[Work task]:
Copy out all the records exactly.

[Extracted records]

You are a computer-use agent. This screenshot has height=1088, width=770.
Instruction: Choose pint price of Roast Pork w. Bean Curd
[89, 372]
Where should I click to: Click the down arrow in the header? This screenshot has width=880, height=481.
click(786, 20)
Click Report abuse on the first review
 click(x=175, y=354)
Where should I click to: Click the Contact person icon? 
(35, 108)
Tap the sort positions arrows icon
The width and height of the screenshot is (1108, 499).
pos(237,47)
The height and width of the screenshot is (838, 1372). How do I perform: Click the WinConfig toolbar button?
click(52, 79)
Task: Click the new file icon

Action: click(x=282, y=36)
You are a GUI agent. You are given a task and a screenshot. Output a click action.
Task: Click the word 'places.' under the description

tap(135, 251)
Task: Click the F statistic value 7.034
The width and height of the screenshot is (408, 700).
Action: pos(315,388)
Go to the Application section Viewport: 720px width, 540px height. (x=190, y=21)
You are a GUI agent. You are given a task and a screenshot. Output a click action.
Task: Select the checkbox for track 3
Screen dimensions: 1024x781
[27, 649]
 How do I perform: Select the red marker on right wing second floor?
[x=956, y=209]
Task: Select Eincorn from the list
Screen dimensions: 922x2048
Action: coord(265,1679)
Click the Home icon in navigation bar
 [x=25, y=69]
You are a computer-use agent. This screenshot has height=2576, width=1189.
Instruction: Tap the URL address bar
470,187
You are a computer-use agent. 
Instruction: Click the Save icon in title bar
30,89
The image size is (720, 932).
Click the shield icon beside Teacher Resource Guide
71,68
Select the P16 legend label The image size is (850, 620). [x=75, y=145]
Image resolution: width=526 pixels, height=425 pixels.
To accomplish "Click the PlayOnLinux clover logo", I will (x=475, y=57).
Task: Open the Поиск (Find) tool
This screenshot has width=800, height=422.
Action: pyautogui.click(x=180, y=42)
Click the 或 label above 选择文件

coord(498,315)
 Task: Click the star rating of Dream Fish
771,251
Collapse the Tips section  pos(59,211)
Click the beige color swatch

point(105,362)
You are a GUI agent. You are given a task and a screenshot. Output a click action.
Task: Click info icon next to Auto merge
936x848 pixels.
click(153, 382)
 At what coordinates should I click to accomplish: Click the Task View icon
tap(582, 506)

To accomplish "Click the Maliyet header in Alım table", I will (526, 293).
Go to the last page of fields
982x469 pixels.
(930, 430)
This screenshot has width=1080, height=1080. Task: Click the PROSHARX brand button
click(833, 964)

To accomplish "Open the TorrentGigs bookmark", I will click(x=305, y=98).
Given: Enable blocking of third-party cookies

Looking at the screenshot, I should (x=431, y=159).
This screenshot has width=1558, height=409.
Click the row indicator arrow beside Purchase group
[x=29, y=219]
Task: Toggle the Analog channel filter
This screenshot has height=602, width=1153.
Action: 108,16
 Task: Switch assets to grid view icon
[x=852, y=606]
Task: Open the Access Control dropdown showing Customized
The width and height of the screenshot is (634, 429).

[Answer box]:
You are a computer-use agent. This screenshot has height=1088, width=770.
Instruction: Choose pint price of Roast Pork w. Bean Curd
[89, 372]
Where should I click to: Click the down arrow in the header? This screenshot has width=880, height=481.
click(786, 20)
Click Report abuse on the first review
 click(x=175, y=354)
Where should I click to: Click the Contact person icon? 
(35, 108)
Tap the sort positions arrows icon
The width and height of the screenshot is (1108, 499).
pos(237,47)
The height and width of the screenshot is (838, 1372). How do I perform: Click the WinConfig toolbar button?
click(52, 79)
Task: Click the new file icon

Action: click(x=282, y=36)
You are a GUI agent. You are given a task and a screenshot. Output a click action.
Task: Click the word 'places.' under the description

tap(135, 251)
Task: Click the F statistic value 7.034
The width and height of the screenshot is (408, 700).
Action: pos(315,388)
Go to the Application section Viewport: 720px width, 540px height. (x=190, y=21)
You are a GUI agent. You are given a task and a screenshot. Output a click action.
Task: Select the checkbox for track 3
Screen dimensions: 1024x781
[27, 649]
 How do I perform: Select the red marker on right wing second floor?
[x=956, y=209]
Task: Select Eincorn from the list
Screen dimensions: 922x2048
Action: coord(265,1679)
Click the Home icon in navigation bar
 [x=25, y=69]
You are a computer-use agent. This screenshot has height=2576, width=1189.
Instruction: Tap the URL address bar
470,187
You are a computer-use agent. 
Instruction: Click the Save icon in title bar
30,89
The image size is (720, 932).
Click the shield icon beside Teacher Resource Guide
71,68
Select the P16 legend label The image size is (850, 620). [x=75, y=145]
Image resolution: width=526 pixels, height=425 pixels.
To accomplish "Click the PlayOnLinux clover logo", I will (x=475, y=57).
Task: Open the Поиск (Find) tool
This screenshot has width=800, height=422.
Action: pyautogui.click(x=180, y=42)
Click the 或 label above 选择文件

coord(498,315)
 Task: Click the star rating of Dream Fish
771,251
Collapse the Tips section  pos(59,211)
Click the beige color swatch

point(105,362)
You are a GUI agent. You are given a task and a screenshot. Output a click action.
Task: Click info icon next to Auto merge
936x848 pixels.
click(153, 382)
 At what coordinates should I click to accomplish: Click the Task View icon
tap(582, 506)

To accomplish "Click the Maliyet header in Alım table", I will (526, 293).
Go to the last page of fields
982x469 pixels.
(930, 430)
This screenshot has width=1080, height=1080. Task: Click the PROSHARX brand button
click(833, 964)

To accomplish "Open the TorrentGigs bookmark", I will click(x=305, y=98).
Given: Enable blocking of third-party cookies

Looking at the screenshot, I should (x=431, y=159).
This screenshot has width=1558, height=409.
Click the row indicator arrow beside Purchase group
[x=29, y=219]
Task: Toggle the Analog channel filter
This screenshot has height=602, width=1153.
Action: 108,16
 Task: Switch assets to grid view icon
[x=852, y=606]
Task: Open the Access Control dropdown showing Customized
The width and height of the screenshot is (634, 429).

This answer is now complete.